STATED TASK 1:
Rewrite the records, from their first line through the line containing "(x=1410, y=470)", as a JSON list of strings with one string per line, omitting blank lines.

PROVIDED TEXT:
--- start ---
Our roots were planted in the 1500s in Poland when Michael Servetus was burned at the stake for denying the trinity. In the 1700s Universalists and Unitarians (then separate denominations) established churches in Colonial America. In 1887 the [Ralph Waldo] Emerson Society and the Sunday Circle held an organizing meeting of Unitarians in Wichita.
Since then this religious community has served our members and contributed to the wider community in many ways: social justice, the arts, intellectual inquiry and spiritual and religious endeavors. Our ties to our beginnings are honored today by our relationship to our Partner Church in Homoródszentpál, Romania.
Here are a few highlights of our past and present. The future is one of continuing and evolving possibilities.
- We marched for fair housing and were groundbreakers in recognizing the equality of our gay, lesbian, bisexual and transgender community.
- Our church was the site of our “foremothers” theater group which evolved into Wichita Community Theater.
- We have a continuing tradition of Sunday afternoon concerts and monthly art exhibits.
--- end ---
MATERIAL TO PROCESS:
--- start ---
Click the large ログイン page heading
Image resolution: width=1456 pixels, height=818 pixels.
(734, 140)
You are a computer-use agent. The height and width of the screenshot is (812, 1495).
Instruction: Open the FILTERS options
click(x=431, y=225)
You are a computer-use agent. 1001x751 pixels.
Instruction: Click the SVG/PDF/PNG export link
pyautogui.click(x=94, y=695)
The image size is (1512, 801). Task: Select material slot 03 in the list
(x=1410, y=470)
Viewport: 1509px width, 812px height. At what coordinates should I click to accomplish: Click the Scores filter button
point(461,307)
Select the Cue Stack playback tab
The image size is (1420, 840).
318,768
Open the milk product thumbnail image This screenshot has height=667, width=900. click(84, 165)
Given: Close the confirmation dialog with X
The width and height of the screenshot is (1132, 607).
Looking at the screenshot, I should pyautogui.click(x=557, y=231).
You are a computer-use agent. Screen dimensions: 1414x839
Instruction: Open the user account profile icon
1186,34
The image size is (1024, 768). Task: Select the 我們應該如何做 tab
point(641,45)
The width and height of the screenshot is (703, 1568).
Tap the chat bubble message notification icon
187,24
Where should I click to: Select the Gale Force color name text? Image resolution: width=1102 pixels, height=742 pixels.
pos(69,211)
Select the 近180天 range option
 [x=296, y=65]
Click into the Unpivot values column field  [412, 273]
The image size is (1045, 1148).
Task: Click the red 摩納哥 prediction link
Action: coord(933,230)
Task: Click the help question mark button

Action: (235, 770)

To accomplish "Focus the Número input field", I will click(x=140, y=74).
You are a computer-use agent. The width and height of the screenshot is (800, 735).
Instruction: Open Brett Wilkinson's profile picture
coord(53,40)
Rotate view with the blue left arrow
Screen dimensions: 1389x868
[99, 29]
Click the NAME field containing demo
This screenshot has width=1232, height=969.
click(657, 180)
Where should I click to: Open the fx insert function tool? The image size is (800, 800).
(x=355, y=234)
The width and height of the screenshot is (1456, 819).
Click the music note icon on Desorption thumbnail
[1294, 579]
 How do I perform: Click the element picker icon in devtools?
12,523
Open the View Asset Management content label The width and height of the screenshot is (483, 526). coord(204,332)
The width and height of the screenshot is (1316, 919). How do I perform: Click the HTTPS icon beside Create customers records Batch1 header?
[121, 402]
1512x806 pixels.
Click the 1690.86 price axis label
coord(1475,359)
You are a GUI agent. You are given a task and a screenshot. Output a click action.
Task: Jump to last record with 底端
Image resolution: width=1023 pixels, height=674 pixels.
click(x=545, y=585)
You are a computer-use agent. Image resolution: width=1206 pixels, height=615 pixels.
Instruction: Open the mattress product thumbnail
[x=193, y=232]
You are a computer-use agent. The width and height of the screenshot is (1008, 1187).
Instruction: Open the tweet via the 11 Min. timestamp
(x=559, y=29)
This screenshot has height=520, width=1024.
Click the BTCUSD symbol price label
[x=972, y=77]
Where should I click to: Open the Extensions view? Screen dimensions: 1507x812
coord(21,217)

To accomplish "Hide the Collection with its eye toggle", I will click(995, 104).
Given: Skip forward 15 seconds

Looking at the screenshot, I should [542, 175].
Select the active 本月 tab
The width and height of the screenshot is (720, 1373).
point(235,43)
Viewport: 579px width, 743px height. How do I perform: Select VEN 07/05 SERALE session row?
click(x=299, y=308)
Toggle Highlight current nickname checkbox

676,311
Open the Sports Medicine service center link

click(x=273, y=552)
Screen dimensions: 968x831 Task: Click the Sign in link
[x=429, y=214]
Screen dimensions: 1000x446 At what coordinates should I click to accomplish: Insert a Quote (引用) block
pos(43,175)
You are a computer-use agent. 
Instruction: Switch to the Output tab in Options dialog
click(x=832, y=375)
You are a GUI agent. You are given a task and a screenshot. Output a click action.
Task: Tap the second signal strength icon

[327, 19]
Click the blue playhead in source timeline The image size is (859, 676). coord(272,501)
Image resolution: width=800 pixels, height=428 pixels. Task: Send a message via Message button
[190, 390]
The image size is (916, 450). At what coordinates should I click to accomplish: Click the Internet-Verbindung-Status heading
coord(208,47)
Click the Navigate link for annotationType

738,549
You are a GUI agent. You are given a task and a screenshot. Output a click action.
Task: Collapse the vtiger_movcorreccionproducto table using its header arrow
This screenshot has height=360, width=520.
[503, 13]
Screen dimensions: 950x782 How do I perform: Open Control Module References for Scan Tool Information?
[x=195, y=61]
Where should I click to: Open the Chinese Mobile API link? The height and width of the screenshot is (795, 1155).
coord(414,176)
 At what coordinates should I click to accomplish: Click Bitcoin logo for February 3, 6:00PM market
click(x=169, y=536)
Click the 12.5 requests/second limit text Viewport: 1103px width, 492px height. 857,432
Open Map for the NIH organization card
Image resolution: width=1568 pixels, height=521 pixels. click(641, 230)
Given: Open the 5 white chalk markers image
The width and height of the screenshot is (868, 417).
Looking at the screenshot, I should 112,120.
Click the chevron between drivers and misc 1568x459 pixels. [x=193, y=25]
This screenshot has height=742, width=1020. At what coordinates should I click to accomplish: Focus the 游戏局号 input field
--- end ---
STATED TASK 2:
Extend the text on the history of the Unitarian church in Wichita, starting after its final sentence.

EXPECTED ANSWER 1:
[
  "Click the large ログイン page heading",
  "Image resolution: width=1456 pixels, height=818 pixels.",
  "(734, 140)",
  "You are a computer-use agent. The height and width of the screenshot is (812, 1495).",
  "Instruction: Open the FILTERS options",
  "click(x=431, y=225)",
  "You are a computer-use agent. 1001x751 pixels.",
  "Instruction: Click the SVG/PDF/PNG export link",
  "pyautogui.click(x=94, y=695)",
  "The image size is (1512, 801). Task: Select material slot 03 in the list",
  "(x=1410, y=470)"
]

EXPECTED ANSWER 2:
- We are a “green” community, beginning with design and choice of construction materials in our new building.
- We were instrumental in establishing Planned Parenthood in Wichita.
- Supporting InterFaith Ministry has been important to us since its beginning more than a century ago.
The Rev. David Carter is a current board member of Global Faith in Action, founded by the Rev. Sam Muyskens.
The best time to experience our vibrant present is on Sunday morning. Adult Religious Exploration meets at 9:45. At 11 our youth participate in creative and intellectually honest Religious Exploration classes. Toddlers and wee ones are cared for in our nursery. The rest of us gather in the sanctuary for worship service, led twice monthly by Rev. Carter, with lay leaders or outside speakers in the pulpit on other Sundays. Our church family includes parents (some with nursing babies), seniors using walkers, plus every age in between. Some will be dressed as for the office or afternoon tea; some will be in blue jeans. During coffee hour we chat with people who have a variety of interests, theological and political persuasions. We have a special lunch for extended fellowship the first Sunday of every month.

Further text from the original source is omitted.